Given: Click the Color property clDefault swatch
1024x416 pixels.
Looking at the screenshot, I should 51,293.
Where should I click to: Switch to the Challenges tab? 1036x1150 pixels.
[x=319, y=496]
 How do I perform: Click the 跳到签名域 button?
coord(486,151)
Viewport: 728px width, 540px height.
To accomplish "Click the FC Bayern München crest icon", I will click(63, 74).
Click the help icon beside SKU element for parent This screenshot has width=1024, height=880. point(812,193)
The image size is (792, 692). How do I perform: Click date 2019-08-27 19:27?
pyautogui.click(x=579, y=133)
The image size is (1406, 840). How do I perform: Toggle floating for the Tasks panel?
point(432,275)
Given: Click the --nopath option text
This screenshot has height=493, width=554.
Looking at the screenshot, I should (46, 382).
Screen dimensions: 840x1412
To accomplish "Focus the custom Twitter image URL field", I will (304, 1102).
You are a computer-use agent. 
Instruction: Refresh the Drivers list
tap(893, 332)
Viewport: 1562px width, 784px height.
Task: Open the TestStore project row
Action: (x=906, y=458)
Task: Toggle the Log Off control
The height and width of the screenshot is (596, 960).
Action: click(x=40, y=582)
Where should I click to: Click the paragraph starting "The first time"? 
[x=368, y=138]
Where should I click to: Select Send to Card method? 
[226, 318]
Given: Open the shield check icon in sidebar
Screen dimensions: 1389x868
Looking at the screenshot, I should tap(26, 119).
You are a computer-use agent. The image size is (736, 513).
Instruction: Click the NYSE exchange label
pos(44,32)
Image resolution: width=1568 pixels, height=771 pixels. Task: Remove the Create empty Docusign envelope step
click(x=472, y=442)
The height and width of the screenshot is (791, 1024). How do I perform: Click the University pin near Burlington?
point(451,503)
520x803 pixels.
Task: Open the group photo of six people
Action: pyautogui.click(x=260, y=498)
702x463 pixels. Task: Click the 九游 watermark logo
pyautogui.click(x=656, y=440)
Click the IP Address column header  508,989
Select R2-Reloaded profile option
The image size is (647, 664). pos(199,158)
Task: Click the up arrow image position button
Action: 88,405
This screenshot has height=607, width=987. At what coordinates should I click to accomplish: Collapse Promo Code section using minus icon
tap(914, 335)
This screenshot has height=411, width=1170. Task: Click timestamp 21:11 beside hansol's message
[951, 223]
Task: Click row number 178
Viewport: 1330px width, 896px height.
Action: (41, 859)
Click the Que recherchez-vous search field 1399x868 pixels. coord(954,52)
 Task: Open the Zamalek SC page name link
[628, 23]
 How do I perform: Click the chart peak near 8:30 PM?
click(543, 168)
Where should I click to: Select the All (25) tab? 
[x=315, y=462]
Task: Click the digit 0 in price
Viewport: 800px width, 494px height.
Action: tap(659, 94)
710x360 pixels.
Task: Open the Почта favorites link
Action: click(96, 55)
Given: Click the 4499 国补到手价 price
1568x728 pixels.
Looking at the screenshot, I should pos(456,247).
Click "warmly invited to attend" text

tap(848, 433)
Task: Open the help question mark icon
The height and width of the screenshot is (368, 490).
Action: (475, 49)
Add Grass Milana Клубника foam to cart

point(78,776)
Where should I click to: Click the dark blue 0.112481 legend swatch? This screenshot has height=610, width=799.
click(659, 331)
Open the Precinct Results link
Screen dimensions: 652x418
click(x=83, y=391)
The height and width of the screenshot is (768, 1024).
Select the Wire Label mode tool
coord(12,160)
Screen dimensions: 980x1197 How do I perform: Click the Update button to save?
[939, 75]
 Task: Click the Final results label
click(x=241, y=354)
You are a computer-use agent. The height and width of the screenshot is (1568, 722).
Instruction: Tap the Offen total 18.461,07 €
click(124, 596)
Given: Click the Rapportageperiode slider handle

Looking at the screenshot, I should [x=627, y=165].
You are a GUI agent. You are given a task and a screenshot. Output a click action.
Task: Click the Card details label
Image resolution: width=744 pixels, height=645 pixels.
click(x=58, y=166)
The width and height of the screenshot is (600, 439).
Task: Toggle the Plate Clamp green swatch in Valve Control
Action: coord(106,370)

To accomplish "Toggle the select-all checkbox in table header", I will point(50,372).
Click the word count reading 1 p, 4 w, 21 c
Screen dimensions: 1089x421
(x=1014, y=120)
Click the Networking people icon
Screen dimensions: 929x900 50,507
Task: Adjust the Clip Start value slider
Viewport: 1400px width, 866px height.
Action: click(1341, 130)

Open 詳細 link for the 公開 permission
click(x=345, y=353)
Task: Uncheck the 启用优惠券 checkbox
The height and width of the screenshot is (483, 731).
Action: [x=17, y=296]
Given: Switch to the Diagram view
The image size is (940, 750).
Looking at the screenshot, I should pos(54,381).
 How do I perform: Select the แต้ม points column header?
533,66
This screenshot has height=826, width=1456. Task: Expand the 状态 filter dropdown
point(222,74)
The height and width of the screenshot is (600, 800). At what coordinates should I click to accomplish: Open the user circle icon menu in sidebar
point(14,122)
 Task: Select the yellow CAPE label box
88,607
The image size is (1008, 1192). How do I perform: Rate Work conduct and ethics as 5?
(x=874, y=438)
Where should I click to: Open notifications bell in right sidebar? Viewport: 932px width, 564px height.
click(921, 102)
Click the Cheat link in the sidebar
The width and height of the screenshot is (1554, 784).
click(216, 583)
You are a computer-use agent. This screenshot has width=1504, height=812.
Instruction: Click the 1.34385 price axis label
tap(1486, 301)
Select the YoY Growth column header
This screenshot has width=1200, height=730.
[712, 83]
________________
Activity:
Write the listing out again in full, exactly as it stands above.

Exercise output:
Given: Click the Color property clDefault swatch
1024x416 pixels.
Looking at the screenshot, I should 51,293.
Where should I click to: Switch to the Challenges tab? 1036x1150 pixels.
[x=319, y=496]
 How do I perform: Click the 跳到签名域 button?
coord(486,151)
Viewport: 728px width, 540px height.
To accomplish "Click the FC Bayern München crest icon", I will click(63, 74).
Click the help icon beside SKU element for parent This screenshot has width=1024, height=880. point(812,193)
The image size is (792, 692). How do I perform: Click date 2019-08-27 19:27?
pyautogui.click(x=579, y=133)
The image size is (1406, 840). How do I perform: Toggle floating for the Tasks panel?
point(432,275)
Given: Click the --nopath option text
This screenshot has height=493, width=554.
Looking at the screenshot, I should (46, 382).
Screen dimensions: 840x1412
To accomplish "Focus the custom Twitter image URL field", I will (304, 1102).
You are a computer-use agent. 
Instruction: Refresh the Drivers list
tap(893, 332)
Viewport: 1562px width, 784px height.
Task: Open the TestStore project row
Action: (x=906, y=458)
Task: Toggle the Log Off control
The height and width of the screenshot is (596, 960).
Action: click(x=40, y=582)
Where should I click to: Click the paragraph starting "The first time"? 
[x=368, y=138]
Where should I click to: Select Send to Card method? 
[226, 318]
Given: Open the shield check icon in sidebar
Screen dimensions: 1389x868
Looking at the screenshot, I should tap(26, 119).
You are a computer-use agent. The image size is (736, 513).
Instruction: Click the NYSE exchange label
pos(44,32)
Image resolution: width=1568 pixels, height=771 pixels. Task: Remove the Create empty Docusign envelope step
click(x=472, y=442)
The height and width of the screenshot is (791, 1024). How do I perform: Click the University pin near Burlington?
point(451,503)
520x803 pixels.
Task: Open the group photo of six people
Action: pyautogui.click(x=260, y=498)
702x463 pixels. Task: Click the 九游 watermark logo
pyautogui.click(x=656, y=440)
Click the IP Address column header  508,989
Select R2-Reloaded profile option
The image size is (647, 664). pos(199,158)
Task: Click the up arrow image position button
Action: 88,405
This screenshot has height=607, width=987. At what coordinates should I click to accomplish: Collapse Promo Code section using minus icon
tap(914, 335)
This screenshot has height=411, width=1170. Task: Click timestamp 21:11 beside hansol's message
[951, 223]
Task: Click row number 178
Viewport: 1330px width, 896px height.
Action: (41, 859)
Click the Que recherchez-vous search field 1399x868 pixels. coord(954,52)
 Task: Open the Zamalek SC page name link
[628, 23]
 How do I perform: Click the chart peak near 8:30 PM?
click(543, 168)
Where should I click to: Select the All (25) tab? 
[x=315, y=462]
Task: Click the digit 0 in price
Viewport: 800px width, 494px height.
Action: tap(659, 94)
710x360 pixels.
Task: Open the Почта favorites link
Action: click(96, 55)
Given: Click the 4499 国补到手价 price
1568x728 pixels.
Looking at the screenshot, I should pos(456,247).
Click "warmly invited to attend" text

tap(848, 433)
Task: Open the help question mark icon
The height and width of the screenshot is (368, 490).
Action: (475, 49)
Add Grass Milana Клубника foam to cart

point(78,776)
Where should I click to: Click the dark blue 0.112481 legend swatch? This screenshot has height=610, width=799.
click(659, 331)
Open the Precinct Results link
Screen dimensions: 652x418
click(x=83, y=391)
The height and width of the screenshot is (768, 1024).
Select the Wire Label mode tool
coord(12,160)
Screen dimensions: 980x1197 How do I perform: Click the Update button to save?
[939, 75]
 Task: Click the Final results label
click(x=241, y=354)
You are a computer-use agent. The height and width of the screenshot is (1568, 722).
Instruction: Tap the Offen total 18.461,07 €
click(124, 596)
Given: Click the Rapportageperiode slider handle

Looking at the screenshot, I should [x=627, y=165].
You are a GUI agent. You are given a task and a screenshot. Output a click action.
Task: Click the Card details label
Image resolution: width=744 pixels, height=645 pixels.
click(x=58, y=166)
The width and height of the screenshot is (600, 439).
Task: Toggle the Plate Clamp green swatch in Valve Control
Action: coord(106,370)

To accomplish "Toggle the select-all checkbox in table header", I will point(50,372).
Click the word count reading 1 p, 4 w, 21 c
Screen dimensions: 1089x421
(x=1014, y=120)
Click the Networking people icon
Screen dimensions: 929x900 50,507
Task: Adjust the Clip Start value slider
Viewport: 1400px width, 866px height.
Action: click(1341, 130)

Open 詳細 link for the 公開 permission
click(x=345, y=353)
Task: Uncheck the 启用优惠券 checkbox
The height and width of the screenshot is (483, 731).
Action: [x=17, y=296]
Given: Switch to the Diagram view
The image size is (940, 750).
Looking at the screenshot, I should pos(54,381).
 How do I perform: Select the แต้ม points column header?
533,66
This screenshot has height=826, width=1456. Task: Expand the 状态 filter dropdown
point(222,74)
The height and width of the screenshot is (600, 800). At what coordinates should I click to accomplish: Open the user circle icon menu in sidebar
point(14,122)
 Task: Select the yellow CAPE label box
88,607
The image size is (1008, 1192). How do I perform: Rate Work conduct and ethics as 5?
(x=874, y=438)
Where should I click to: Open notifications bell in right sidebar? Viewport: 932px width, 564px height.
click(921, 102)
Click the Cheat link in the sidebar
The width and height of the screenshot is (1554, 784).
click(216, 583)
You are a computer-use agent. This screenshot has width=1504, height=812.
Instruction: Click the 1.34385 price axis label
tap(1486, 301)
Select the YoY Growth column header
This screenshot has width=1200, height=730.
[712, 83]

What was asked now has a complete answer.